** START OF Data provided **

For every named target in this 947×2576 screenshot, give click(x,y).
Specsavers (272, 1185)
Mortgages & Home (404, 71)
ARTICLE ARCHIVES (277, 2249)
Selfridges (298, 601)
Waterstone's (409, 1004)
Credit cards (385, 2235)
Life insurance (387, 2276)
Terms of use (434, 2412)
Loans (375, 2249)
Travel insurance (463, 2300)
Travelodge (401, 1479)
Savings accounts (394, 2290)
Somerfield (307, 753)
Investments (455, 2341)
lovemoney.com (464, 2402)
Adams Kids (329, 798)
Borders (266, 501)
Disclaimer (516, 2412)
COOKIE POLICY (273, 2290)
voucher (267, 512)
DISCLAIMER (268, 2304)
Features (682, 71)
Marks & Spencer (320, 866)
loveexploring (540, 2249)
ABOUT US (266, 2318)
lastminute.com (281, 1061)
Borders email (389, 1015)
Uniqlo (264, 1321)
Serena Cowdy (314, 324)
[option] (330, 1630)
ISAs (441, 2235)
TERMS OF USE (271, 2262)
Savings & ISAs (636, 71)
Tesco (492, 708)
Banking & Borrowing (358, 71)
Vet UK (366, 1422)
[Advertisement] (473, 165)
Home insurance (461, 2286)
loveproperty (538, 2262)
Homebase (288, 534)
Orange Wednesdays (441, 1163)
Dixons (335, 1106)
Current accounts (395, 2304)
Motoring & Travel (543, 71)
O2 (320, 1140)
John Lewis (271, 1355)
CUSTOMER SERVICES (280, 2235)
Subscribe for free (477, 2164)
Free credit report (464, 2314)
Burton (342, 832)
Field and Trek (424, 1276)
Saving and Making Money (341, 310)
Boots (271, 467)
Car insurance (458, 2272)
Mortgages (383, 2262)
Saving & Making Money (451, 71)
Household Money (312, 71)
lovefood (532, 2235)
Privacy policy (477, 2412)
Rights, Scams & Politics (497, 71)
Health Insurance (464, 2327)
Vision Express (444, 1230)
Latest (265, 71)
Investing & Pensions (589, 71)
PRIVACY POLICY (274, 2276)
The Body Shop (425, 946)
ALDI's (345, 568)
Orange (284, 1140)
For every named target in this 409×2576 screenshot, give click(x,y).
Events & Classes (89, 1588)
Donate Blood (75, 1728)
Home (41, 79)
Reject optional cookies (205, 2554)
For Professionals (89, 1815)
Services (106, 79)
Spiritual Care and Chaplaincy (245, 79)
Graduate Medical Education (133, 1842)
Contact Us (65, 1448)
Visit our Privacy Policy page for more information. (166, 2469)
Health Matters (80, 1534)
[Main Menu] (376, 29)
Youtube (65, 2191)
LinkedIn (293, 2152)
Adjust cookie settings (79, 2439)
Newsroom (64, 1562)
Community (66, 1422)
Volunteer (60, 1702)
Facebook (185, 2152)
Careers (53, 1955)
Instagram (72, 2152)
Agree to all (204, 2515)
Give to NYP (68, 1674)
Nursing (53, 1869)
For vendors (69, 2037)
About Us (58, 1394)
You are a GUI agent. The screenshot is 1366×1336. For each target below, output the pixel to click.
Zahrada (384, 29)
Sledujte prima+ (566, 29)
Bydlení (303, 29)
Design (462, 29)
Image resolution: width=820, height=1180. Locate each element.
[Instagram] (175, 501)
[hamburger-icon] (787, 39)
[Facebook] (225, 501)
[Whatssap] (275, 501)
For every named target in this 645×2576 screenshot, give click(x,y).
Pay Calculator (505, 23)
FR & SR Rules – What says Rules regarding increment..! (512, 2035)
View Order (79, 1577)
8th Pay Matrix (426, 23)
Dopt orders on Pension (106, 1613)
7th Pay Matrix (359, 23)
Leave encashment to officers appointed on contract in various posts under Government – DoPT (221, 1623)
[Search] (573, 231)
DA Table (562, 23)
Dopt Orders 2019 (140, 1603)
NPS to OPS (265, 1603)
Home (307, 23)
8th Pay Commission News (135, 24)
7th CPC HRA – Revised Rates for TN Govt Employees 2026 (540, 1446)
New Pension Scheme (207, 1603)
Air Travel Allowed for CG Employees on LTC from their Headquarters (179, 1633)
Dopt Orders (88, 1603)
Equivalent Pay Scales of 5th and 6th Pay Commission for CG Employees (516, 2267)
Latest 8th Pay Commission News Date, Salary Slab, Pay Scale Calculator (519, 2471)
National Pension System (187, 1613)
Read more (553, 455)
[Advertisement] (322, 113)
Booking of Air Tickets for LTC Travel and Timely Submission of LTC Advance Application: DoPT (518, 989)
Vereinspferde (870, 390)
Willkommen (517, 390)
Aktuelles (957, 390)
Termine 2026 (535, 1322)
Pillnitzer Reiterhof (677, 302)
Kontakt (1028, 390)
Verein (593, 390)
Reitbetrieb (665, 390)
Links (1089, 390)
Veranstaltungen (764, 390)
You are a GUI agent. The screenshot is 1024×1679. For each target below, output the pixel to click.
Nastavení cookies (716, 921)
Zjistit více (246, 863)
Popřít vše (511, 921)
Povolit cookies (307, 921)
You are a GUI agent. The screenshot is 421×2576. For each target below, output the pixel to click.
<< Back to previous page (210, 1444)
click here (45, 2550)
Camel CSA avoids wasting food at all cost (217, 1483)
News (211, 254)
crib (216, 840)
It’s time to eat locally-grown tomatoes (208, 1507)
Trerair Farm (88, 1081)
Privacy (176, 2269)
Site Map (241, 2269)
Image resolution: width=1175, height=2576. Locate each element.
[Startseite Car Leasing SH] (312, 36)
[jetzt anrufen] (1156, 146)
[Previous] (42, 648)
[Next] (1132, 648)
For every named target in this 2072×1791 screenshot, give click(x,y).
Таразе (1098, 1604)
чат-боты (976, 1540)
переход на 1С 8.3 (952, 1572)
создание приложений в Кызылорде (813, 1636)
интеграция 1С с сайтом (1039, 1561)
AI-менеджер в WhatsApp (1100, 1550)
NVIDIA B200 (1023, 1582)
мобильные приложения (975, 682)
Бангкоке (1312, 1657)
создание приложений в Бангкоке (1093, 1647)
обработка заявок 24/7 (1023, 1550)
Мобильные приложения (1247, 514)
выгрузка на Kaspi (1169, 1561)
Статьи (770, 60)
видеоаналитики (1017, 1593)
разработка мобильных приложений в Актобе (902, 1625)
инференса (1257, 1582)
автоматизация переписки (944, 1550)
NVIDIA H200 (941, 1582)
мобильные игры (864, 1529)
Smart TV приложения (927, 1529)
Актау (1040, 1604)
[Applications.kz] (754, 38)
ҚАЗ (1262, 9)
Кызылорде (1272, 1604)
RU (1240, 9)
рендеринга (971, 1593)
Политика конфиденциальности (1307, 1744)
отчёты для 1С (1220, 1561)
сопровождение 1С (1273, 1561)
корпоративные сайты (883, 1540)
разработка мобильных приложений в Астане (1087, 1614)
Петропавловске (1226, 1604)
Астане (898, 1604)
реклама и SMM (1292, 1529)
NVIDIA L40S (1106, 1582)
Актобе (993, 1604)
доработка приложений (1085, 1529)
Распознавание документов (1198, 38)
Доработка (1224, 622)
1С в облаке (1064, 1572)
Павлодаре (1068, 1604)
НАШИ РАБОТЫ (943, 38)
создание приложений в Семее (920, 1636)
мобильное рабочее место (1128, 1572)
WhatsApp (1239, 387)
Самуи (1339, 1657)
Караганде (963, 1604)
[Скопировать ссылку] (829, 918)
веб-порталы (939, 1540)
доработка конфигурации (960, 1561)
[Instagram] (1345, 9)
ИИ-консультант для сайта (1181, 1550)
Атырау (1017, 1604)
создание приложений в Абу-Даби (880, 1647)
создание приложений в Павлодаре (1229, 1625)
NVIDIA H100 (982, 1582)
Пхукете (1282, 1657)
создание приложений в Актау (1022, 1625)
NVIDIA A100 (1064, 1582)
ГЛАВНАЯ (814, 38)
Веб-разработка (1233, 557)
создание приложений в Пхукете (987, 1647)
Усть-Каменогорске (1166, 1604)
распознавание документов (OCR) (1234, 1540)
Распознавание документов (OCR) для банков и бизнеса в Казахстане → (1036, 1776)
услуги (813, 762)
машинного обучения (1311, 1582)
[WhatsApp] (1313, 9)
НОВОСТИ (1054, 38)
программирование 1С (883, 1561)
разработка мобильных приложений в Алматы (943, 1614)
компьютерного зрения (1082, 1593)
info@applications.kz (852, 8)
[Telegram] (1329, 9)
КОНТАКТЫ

** END OF Data provided **

To be done: Retype the entries above exactly as they stand, from the line containing "Savings & ISAs (636, 71)" down to the line containing "O2 (320, 1140)", both included.

Task result:
Savings & ISAs (636, 71)
Tesco (492, 708)
Banking & Borrowing (358, 71)
Vet UK (366, 1422)
[Advertisement] (473, 165)
Home insurance (461, 2286)
loveproperty (538, 2262)
Homebase (288, 534)
Orange Wednesdays (441, 1163)
Dixons (335, 1106)
Current accounts (395, 2304)
Motoring & Travel (543, 71)
O2 (320, 1140)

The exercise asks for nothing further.